Meta Launches First Paid AI Model Muse Spark 1.1, Entering the Coding Market
N.R. Finch
Meta on July 9 began charging for AI model API access for the first time, releasing the coding-focused Muse Spark 1.1 at $4.25 per million output tokens — a concrete shift from open-source to closed-source commercialization, aimed squarely at the paid API market led by OpenAI and Anthropic.
Is this pricing cheap or expensive?
Input costs $1.25 per million tokens; output costs $4.25 per million tokens — above OpenAI's entry-level GPT-5 mini and Anthropic's budget Claude Haiku 4.5, but below the premium Claude Sonnet 4.6.
Zuckerberg said the pricing is roughly 25% of other top models' list prices, calling competitors' margins "extremely high." This means → Meta is buying market share with low prices, not chasing per-unit profit.
New users get a $20 free credit for testing, then pay per use. Access is US-only for now; developers apply through Meta's own portal and join a waitlist.
Why lead with coding, not chat or images?
Muse Spark 1.1 was trained by Meta Superintelligence Labs (MSL — Meta's dedicated frontier-AI research unit) and positioned as Meta's "strongest model for agentic and coding tasks."
In plain terms = coding ability is the foundation for building agents — AI systems that call tools and complete multi-step tasks on their own. Master code first, then the AI can actually do work.
The model has been specifically optimized for the mainstream tool frameworks developers use most. This reflects Meta prioritizing "will developers actually adopt it" over "highest benchmark score."
Where does Meta actually rank against Google, OpenAI?
Zuckerberg said Muse Spark 1.1 outperforms Google's Gemini across agentic reasoning, tool use, and multimodal benchmarks, adding that "this may be the first time a Meta model has comprehensively surpassed all of Google's models."

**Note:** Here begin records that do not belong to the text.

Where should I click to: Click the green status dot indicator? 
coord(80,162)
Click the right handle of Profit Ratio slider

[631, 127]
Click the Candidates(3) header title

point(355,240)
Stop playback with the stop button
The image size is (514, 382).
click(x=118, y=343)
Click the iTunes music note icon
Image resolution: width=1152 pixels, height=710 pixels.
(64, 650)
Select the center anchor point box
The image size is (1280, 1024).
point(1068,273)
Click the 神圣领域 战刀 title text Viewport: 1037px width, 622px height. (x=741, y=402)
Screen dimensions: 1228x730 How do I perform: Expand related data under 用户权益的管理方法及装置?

He also acknowledged Meta still trails Anthropic and OpenAI. This means → Meta's competitive position is "caught up with Google, not yet caught up with the leaders" — a second-tier player pushing into the first tier.
Put simply = this launch is Meta proving to the market "we can build a paid-grade product," not declaring victory.
Why is Meta's AI strategy pivoting now?
Meta shipped two major AI products this week: on Tuesday, the image-generation model Muse Image (internal codename Mango) for creators and advertisers; on Wednesday, the coding model Muse Spark 1.1 for developers.
Muse Spark 1.1 is expected to gradually replace the Llama open-source models currently running on WhatsApp, Instagram, Facebook, and Meta's smart glasses. This means → Meta is not abandoning open source — it is layering a closed-source paid product line on top of it.
Meta is also training a more powerful model codenamed "Watermelon," though no timeline has been disclosed. Zuckerberg stressed that the current focus is quality, not speed.
What does this mean for the market?
Meta charging for model API access for the first time puts it directly into the paid market dominated by OpenAI and Anthropic — this is a strategic validation point, not just a product launch.
In plain terms = if the low-price strategy attracts enough developers, Meta proves that "an open-source giant can also make money from closed-source." If it doesn't, cheapness alone isn't enough — the model itself has to be strong enough.
This signals the AI industry is shifting from "who has the strongest model" to "who can actually sell a model" — commercialization capability is starting to matter as much as technical capability.
Content is for reference only, not financial advice.